Robbie foi criada com seus três irmãos por uma mãe solteira, Sarie Kessler, uma fisioterapeuta, em uma pequena casa (seus pais se divorciaram quando ela era jovem). “Adoro a minha mãe”, diz Robbie. “Ela é o ser humano com o maior coração puro e divino.” Nós começamos a falar sobre as semelhanças em nossas infâncias: muitas crianças, criados em uma casa com apenas um banheiro, todos trabalhavam para ajudar nas despesas, o tipo de configuração que pode escaldar o coração com ambição. “Eu fui a uma escola onde todos os meus amigos eram bem de vida”, diz ela, “e eu ia muito para as suas casas, e então eu sabia o que parecia ser rico mas eu não ter, então eu era como: OK, eu sei exatamente o que quero ” Ela trabalhou em vários serviços casuais- atendente de bar, fazendo sanduíches, vendendo pranchas – o que lhe deu muita confiança em uma idade jovem.. “Toda essa coisa de falsa confiança realmente funcionou para mim. Quanto mais vezes você fizer isso, mais você percebe que ninguém realmente sabe o que está fazendo; de todos os tipos de se adequar ou fingir que sabe até que eles sabem. E você pode aplicar isso a qualquer coisa, você apenas tem que se apressar.”
A desenvoltura de Robbie, misturado com ambição e um pouco de ingenuidade – definiu sua carreira desde antes mesmo de começar. “Eu estava assistindo TV um dia, talvez eu tinha quinze anos”, diz ela. “Havia uma menina da minha idade fazendo uma cena, e ela disse sua fala, e não foi bom. E eu me lembro de pensar, eu poderia ter feito melhor. E então eu pensei, bem, por que ela está fazendo isso? Por que não é comigo?”
Para um, cada pessoa com quem falei sobre Robbie apontou duas coisas: sua vontade de tentar qualquer coisa e sua incrível capacidade de ser boa em tudo. Um par de anos atrás, quando ainda havia oito pessoas que vivia naquela casa em Londres, Robbie fez uma regra: Ninguém podia entrar a menos que obtivesse uma tatuagem da casa. Então, eles encontraram um artista chamado Pedro com uma loja nas proximidades, e um dia, enquanto Pedro foi tatuar Ackerley, Robbie pediu para ir lá. “Eu tenho um pouco de fascinação mórbida com agulhas”, diz ela. “Há já alguns casos, quando eu colocava piercings.” Pedro, eventualmente, entregou a arma, Ackerley cedeu, e, bem, ela ficou viciada. Como um presente envoltório após Tarzan, Sophia – sua melhor amiga/colega de casa/ parceira de negócios – lhe comprou uma arma de tatuagem no eBay, e em breve, entre as cenas, enquanto gravava Esquadrão Suicida, diz Robbie, “as pessoas que entravam em meu trailer: ‘Ei, Margs – posso fazer uma tatuagem?’ “Claro – sente-se no chão!'” ela até deu a Delevingne algo que ela apelidou de “toemojis”-Cinco emojis na sola dos pés. “E, em seguida, todos nós decidimos tatuar Squad, David Ayer incluído”, diz Robbie. Agora, ela viaja com seu kit de tatuagem em todos os lugares que ela vai.

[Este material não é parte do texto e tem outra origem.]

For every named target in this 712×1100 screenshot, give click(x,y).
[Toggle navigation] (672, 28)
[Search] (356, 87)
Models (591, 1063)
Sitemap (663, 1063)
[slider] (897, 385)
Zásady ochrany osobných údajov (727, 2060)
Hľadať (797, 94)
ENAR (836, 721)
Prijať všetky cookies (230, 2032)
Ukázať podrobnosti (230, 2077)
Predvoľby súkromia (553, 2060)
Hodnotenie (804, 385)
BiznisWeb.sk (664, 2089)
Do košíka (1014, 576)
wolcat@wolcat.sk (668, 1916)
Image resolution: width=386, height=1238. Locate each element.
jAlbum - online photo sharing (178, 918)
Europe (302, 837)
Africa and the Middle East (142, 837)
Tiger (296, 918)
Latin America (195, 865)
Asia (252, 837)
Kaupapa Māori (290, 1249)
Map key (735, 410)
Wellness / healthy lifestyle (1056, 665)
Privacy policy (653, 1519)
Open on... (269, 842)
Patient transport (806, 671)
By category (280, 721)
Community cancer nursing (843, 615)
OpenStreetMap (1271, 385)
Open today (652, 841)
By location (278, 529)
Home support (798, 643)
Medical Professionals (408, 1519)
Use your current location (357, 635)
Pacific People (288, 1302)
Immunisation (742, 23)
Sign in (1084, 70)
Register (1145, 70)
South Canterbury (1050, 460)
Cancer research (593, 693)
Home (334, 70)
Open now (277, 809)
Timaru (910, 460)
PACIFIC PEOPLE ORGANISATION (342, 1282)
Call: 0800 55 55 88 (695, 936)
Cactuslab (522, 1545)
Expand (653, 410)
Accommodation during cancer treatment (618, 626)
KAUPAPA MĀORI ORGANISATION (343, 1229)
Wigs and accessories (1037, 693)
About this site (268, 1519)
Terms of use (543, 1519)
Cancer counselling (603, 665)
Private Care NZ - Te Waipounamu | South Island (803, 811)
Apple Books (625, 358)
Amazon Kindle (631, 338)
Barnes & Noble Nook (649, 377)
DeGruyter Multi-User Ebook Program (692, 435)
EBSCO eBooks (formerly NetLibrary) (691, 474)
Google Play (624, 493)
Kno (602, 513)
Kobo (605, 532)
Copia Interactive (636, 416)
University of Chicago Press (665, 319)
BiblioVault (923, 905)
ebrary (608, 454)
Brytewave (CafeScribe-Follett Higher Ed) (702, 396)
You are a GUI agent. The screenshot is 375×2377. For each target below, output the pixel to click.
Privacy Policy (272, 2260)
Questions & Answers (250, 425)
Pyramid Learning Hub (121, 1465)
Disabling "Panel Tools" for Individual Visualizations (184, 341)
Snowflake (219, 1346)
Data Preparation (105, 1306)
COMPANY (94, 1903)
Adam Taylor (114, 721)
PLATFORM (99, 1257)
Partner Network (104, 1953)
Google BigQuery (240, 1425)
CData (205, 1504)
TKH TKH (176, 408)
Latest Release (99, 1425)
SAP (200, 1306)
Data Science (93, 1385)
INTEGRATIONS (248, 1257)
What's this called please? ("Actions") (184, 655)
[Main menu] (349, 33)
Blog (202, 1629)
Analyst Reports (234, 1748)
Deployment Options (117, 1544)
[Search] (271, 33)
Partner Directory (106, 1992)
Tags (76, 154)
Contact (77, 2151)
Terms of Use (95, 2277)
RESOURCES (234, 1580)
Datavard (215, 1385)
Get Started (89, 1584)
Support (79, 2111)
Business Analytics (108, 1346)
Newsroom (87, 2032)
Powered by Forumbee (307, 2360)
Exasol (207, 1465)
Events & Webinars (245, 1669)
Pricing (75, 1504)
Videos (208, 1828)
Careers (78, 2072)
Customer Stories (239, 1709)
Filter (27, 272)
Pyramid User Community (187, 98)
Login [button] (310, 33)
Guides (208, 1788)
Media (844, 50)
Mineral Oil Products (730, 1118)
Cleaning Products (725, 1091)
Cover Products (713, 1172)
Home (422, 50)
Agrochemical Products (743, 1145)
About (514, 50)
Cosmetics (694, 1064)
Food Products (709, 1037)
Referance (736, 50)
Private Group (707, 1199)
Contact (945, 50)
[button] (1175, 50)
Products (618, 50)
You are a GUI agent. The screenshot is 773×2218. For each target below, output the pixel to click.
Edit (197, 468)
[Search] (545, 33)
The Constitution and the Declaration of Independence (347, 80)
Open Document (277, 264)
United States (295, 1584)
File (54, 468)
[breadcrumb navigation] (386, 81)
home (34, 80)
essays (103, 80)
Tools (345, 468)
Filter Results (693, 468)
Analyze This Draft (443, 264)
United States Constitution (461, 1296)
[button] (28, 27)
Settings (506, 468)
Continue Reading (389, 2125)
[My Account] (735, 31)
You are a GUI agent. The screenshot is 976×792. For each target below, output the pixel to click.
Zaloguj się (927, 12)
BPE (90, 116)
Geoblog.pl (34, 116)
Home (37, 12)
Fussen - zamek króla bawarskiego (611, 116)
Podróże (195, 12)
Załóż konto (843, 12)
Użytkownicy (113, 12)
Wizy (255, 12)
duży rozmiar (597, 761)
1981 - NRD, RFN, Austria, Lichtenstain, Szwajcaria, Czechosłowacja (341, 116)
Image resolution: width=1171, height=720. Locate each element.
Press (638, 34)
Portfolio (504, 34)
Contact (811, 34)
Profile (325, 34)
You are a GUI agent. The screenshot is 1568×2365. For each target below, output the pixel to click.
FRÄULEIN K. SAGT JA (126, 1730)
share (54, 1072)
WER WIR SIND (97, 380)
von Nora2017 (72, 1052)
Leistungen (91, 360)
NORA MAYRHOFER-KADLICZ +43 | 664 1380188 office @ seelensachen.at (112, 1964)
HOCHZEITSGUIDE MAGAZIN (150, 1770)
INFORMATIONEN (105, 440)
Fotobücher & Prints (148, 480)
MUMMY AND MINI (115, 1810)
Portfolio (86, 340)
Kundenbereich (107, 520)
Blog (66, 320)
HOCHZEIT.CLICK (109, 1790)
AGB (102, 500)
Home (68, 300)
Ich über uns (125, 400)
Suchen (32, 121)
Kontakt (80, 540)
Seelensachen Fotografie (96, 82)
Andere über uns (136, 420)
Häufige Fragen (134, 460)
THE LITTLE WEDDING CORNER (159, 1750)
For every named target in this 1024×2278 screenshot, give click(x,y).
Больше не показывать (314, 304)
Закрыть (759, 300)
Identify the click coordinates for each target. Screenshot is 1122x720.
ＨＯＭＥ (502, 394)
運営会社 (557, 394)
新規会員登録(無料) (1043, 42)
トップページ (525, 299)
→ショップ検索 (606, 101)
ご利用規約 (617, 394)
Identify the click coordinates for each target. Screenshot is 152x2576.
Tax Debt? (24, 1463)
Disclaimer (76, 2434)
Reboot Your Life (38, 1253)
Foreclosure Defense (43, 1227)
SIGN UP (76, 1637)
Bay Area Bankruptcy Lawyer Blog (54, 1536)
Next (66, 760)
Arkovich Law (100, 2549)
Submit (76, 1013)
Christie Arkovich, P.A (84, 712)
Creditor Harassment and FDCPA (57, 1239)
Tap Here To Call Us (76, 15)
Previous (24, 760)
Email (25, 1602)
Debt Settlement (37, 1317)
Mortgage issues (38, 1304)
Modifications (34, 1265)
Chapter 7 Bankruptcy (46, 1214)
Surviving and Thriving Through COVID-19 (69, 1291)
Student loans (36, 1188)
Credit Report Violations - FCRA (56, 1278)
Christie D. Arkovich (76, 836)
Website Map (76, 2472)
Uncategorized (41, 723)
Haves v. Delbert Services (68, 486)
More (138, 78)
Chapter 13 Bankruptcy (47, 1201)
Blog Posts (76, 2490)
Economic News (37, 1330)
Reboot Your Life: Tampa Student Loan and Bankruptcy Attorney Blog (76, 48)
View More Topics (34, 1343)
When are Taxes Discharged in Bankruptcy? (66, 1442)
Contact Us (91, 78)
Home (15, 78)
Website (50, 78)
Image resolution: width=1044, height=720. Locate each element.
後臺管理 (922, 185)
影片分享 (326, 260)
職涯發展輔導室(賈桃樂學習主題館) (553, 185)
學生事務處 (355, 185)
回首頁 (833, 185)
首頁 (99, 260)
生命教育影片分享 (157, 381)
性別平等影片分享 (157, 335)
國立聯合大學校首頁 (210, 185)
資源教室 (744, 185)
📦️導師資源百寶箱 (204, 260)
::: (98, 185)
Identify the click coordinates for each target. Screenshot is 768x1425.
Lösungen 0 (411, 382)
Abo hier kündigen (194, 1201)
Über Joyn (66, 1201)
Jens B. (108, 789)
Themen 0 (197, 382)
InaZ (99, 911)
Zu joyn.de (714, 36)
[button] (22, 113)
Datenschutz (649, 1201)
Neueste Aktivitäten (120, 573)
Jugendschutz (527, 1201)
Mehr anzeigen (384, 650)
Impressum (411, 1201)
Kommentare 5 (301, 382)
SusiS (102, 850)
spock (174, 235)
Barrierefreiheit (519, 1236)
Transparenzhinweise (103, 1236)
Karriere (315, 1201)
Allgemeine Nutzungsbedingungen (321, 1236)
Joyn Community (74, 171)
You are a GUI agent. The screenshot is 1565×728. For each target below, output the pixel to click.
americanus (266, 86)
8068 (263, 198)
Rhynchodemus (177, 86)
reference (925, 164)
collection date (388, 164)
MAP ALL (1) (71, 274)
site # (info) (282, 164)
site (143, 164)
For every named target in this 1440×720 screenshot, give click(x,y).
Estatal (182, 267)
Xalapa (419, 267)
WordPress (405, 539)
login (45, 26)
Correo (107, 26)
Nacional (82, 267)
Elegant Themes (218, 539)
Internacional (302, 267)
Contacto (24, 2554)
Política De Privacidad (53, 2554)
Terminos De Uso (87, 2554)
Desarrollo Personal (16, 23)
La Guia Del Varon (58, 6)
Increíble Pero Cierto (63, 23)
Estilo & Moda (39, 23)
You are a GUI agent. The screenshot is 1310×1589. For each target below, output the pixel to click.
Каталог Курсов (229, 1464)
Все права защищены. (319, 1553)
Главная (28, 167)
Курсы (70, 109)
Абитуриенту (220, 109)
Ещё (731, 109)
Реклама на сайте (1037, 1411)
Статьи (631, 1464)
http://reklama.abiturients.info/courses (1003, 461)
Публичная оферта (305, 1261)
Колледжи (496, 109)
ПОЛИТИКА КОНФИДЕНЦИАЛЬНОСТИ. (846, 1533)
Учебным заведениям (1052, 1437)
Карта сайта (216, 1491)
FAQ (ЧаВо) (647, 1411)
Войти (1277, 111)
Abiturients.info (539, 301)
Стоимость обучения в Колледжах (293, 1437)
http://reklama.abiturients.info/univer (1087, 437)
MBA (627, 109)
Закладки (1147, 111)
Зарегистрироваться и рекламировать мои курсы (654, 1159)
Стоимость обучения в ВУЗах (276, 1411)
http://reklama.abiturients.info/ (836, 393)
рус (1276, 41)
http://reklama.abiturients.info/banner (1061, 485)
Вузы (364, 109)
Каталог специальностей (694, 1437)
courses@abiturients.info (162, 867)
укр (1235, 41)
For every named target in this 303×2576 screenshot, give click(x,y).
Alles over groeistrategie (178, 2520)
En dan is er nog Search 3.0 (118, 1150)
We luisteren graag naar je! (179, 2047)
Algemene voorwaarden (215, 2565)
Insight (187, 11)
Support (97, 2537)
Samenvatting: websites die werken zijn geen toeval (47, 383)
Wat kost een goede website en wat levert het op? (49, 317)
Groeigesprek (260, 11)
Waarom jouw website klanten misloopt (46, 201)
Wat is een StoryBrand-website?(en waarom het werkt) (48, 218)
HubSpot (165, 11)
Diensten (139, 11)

Nós dirigimos até a sua suíte do hotel, onde Sophia estava trabalhando duro em LuckyChap, e em pouco tempo Robbie criou seu empório de tatuagem na mesa da sala de jantar. The Rolling Stones tocando estridente de um laptop, e ela está me dando a minha primeira tatuagem. Nós tínhamos discutido mais cedo, em teoria, e se estabeleceu no númro cinco romano (V), porque meu aniversário é 05 de maio e o V representa o meu sobrenome. E, bem, por que não, qualquer coisa para uma história, não? Ela esboçou algumas ideias no meu notebook, e depois no meu braço, e em seguida, depois de alguns falsos começos, em questão de minutos, ele é feito. Eu amo isso, eu digo. “Eu estou tão feliz”, diz ela. De repente, Sophia grita: “Oh, meu Deus! Olhem para a lua!” E ambos saltamos para cima e nos juntamos a ela nas portas de vidro deslizantes. Nós três olhamos em silêncio por um momento na maior e mais brilhante lua que qualquer um de nós já viu. E então Margot Robbie, cuja própria estrela está muito brilhante agora, diz, “A lua está brilhando. Literalmente. Estamos ouvindo os Rolling Stones. E eu lhe dei uma tatuagem. Tão perfeitamente Hollywood!”